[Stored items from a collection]

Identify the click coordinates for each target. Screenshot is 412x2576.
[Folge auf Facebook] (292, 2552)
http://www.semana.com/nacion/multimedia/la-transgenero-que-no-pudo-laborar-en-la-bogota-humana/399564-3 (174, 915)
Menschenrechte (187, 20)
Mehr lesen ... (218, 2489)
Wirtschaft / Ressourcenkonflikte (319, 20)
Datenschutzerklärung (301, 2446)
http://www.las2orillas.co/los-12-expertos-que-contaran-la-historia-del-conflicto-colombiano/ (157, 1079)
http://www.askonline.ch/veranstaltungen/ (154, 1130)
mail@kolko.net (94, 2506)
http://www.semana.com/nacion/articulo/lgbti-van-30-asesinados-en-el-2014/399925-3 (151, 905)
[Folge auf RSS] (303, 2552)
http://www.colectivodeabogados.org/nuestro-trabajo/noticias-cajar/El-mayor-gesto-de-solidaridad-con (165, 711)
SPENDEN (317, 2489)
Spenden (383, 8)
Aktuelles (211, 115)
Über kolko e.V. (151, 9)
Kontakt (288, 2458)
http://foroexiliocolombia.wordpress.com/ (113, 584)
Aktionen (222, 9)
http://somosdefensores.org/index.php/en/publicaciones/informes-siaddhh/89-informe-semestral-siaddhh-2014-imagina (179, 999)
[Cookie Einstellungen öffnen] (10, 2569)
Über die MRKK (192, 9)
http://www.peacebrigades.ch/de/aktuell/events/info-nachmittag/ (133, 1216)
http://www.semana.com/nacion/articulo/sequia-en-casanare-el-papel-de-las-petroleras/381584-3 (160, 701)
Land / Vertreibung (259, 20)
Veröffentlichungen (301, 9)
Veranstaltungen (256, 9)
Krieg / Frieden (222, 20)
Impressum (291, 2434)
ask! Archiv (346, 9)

■ Exercise instructions
The answer should be an exact copy of the lines from the first line of the data through the line with "[Folge auf RSS] (303, 2552)" and should contain nothing else.

■ Solution for this task
Identify the click coordinates for each target. Screenshot is 412x2576.
[Folge auf Facebook] (292, 2552)
http://www.semana.com/nacion/multimedia/la-transgenero-que-no-pudo-laborar-en-la-bogota-humana/399564-3 (174, 915)
Menschenrechte (187, 20)
Mehr lesen ... (218, 2489)
Wirtschaft / Ressourcenkonflikte (319, 20)
Datenschutzerklärung (301, 2446)
http://www.las2orillas.co/los-12-expertos-que-contaran-la-historia-del-conflicto-colombiano/ (157, 1079)
http://www.askonline.ch/veranstaltungen/ (154, 1130)
mail@kolko.net (94, 2506)
http://www.semana.com/nacion/articulo/lgbti-van-30-asesinados-en-el-2014/399925-3 (151, 905)
[Folge auf RSS] (303, 2552)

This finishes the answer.